Le cozze accumulano plastica. L'allarme da una ricerca della NIVA
Lo studio ha valutato anche le diverse tipologie di plastica presenti nelle cozze e i risultati sono a dir poco sconcertanti. Nella foto, sono riportati quattro diversi polimeri trovati dentro le cozze (notate che la scala delle immagini è di un solo millimetro, quindi i frammenti fotografati sono di dimensioni inferiori al millimetro, praticamente invisibili a occhio nudo). In particolare, sono stati trovati pezzetti di polipropilene (in alto a destra), il polimero utilizzato per produrre moltissimi oggetti di uso comune tra cui anche le retine usate negli allevamenti di mitilicoltura. E’ quindi tristemente plausibile che i frammenti minuscoli in cui si scindono le tonnellate di retine in polipropilene gettate sui fondali del Mar Piccolo vengano poi filtrate dalle cozze allevate negli impianti di mitilicoltura".

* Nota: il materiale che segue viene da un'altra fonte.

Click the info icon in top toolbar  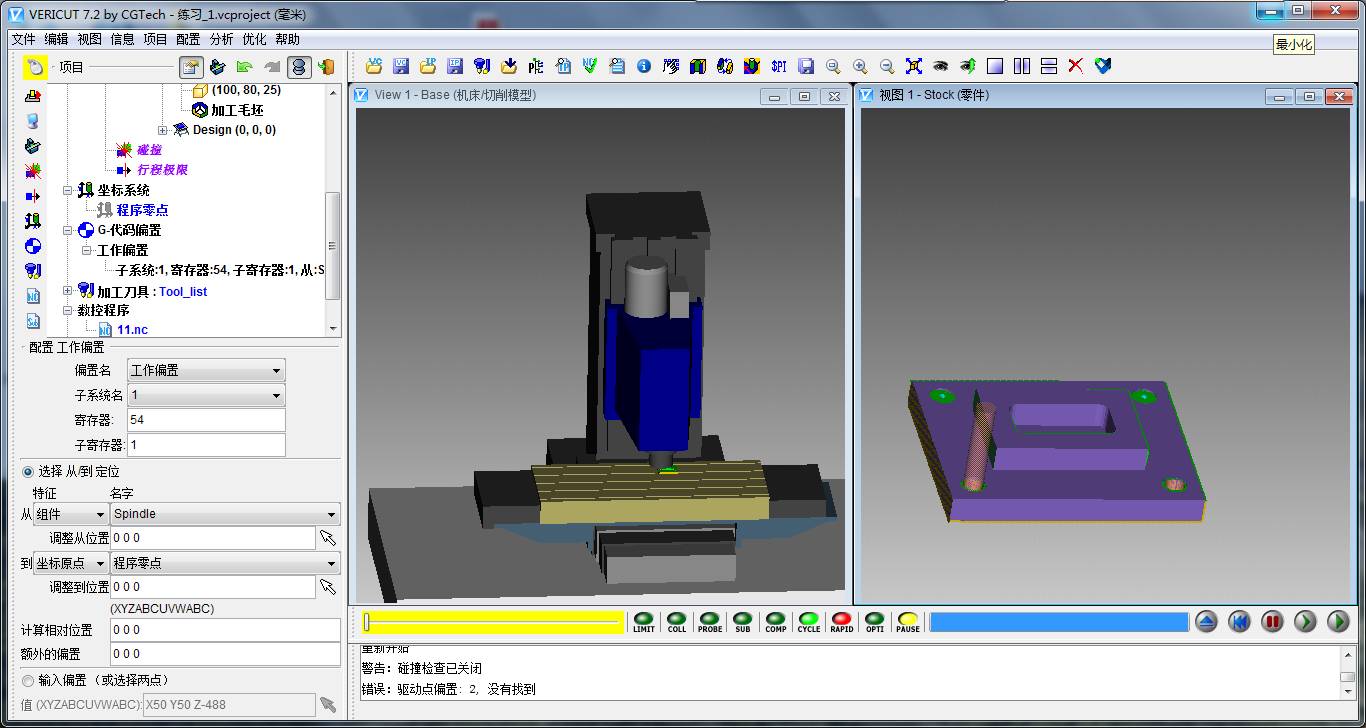644,66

Le cozze potrebbero servire da bioindicatore globale per l'inquinamento da microplastiche, una della ragioni è che non si muovono dal fondo del mare. Come riporta ecoseven.net
La nuova ricerca NIVA ha trovato in media 1,8 pezzi di microplastica nei molluschi norvegesi – tra l'altro proprio le cozze che vivono in acque ritenute incontaminate nell'Artico sono state trovate con la maggior quantità di plastica tra quelle testate vicino alla costa norvegese (i ricercatori hanno spiegato che le correnti oceaniche e i venti provenienti dall'America e dall'Europa possono trascinare la plastica verso nord, portandola poi nel Mar Glaciale Artico).
Gli scienziati non sono del tutto sicuri di come le microplastiche che si stanno instillando nelle creature marine incideranno sugli umani che le consumano, ma è bene tener presente che se mangiamo molti molluschi possiamo essere davvero a rischio. L'esperto di microplastiche e professore alla Plymouth University, Richard Thompson, ha detto a Reuters riguardo a questi dati, che «è un avvertimento che dobbiamo fare qualcosa per ridurre l'apporto di plastica all'oceano». Ci ha tenuto anche a sottolineare che: «al momento, è un motivo di preoccupazione piuttosto che un allarme per il consumo umano».